La marginalisation des acteur·rices locaux et locales et la désocialisation des consommateur·rices

La digitalisation favorise également l’isolement des consommateur·rices et marginalise les commerces de proximité. L’essor du click and collect et des services de livraison a accentué la désocialisation de l’acte d’achat alimentaire. L’acte d’achat alimentaire, autrefois marqué par la proximité, le contact humain, et le conseil personnalisé, devient une transaction impersonnelle, dématérialisée et rapide.  Cette tendance renforce un modèle de consommation qui éloigne les individu·es de leur environnement local et des interactions sociales qu’impliquent les marchés ou les magasins de proximité.
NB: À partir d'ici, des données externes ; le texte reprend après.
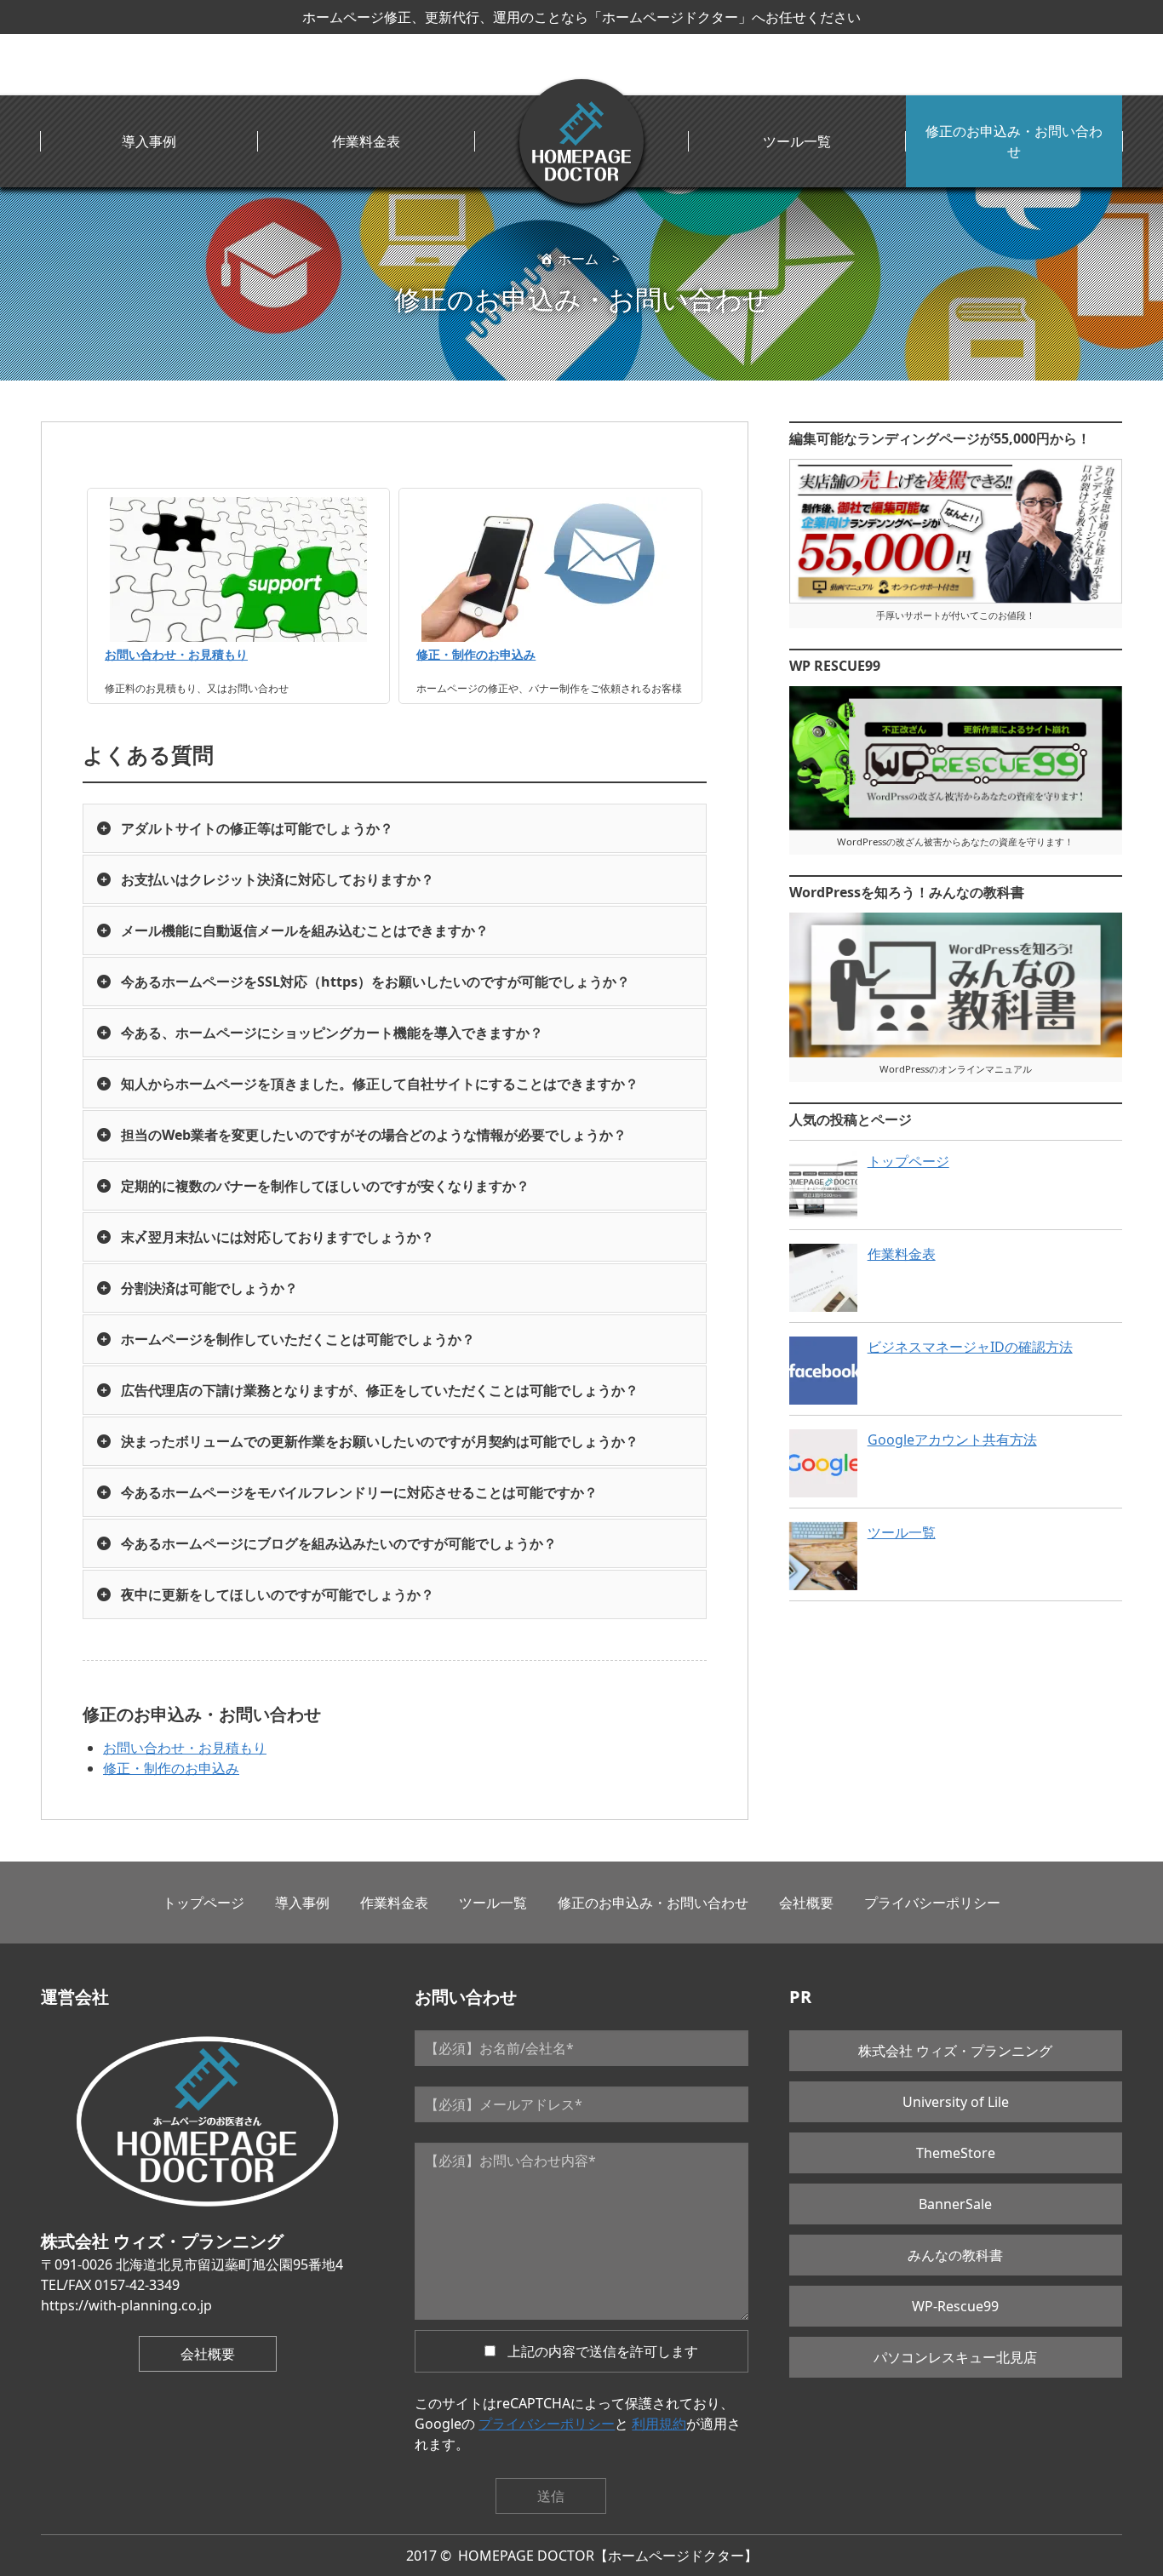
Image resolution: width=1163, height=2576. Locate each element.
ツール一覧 (797, 141)
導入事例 (149, 141)
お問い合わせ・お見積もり (176, 654)
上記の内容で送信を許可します (602, 2351)
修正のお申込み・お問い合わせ (1014, 141)
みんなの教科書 (955, 2255)
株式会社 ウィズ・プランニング (955, 2050)
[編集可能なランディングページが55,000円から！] (955, 531)
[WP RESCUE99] (955, 758)
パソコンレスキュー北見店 (955, 2357)
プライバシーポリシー (932, 1902)
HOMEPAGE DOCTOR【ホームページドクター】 (608, 2555)
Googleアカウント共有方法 (952, 1439)
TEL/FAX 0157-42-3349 (110, 2284)
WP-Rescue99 (955, 2306)
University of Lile (955, 2101)
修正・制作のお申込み (476, 654)
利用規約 (659, 2423)
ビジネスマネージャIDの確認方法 (970, 1346)
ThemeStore (955, 2153)
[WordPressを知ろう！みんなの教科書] (955, 985)
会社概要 (806, 1902)
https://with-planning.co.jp (126, 2305)
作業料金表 (366, 141)
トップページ (908, 1161)
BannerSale (955, 2204)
Par ailleurs, la marginalisation des acteur·rices locaux et locales, qui trop souvent ne disposent pas de moyens techniques ou logistiques pour s’adapter à cette nouvelle économie numérique, se traduit par leur écrasement par les grandes plateformes globales. Ces dernières bénéficient de ressources colossales pour optimiser leurs services, offrant des prix attractifs et une logistique efficace, jouant en défaveur des relations sociales et du tissu économique local. Cette fracture numérique crée un déséquilibre où les petits commerçants peinent à maintenir leur place dans un marché de plus en plus dominé par des géants de l’e-commerce. En conséquence, les dynamiques locales se délitent, réduisant l’accès à des produits locaux et la proximité perd de son sens, tout comme le sentiment d’appartenance à une communauté.

Une approche systémique pour réconcilier digitalisation et alimentation durable

Il devient donc urgent de repenser la place de la digitalisation dans notre rapport à la nourriture. Plutôt que de diaboliser ou de glorifier ces nouvelles pratiques, nous devons interroger leur pertinence dans un cadre global et systémique. Les outils numériques peuvent-ils vraiment être mis au service d’une alimentation durable, ou contribuent-ils à reproduire les travers d’un système alimentaire industrialisé ?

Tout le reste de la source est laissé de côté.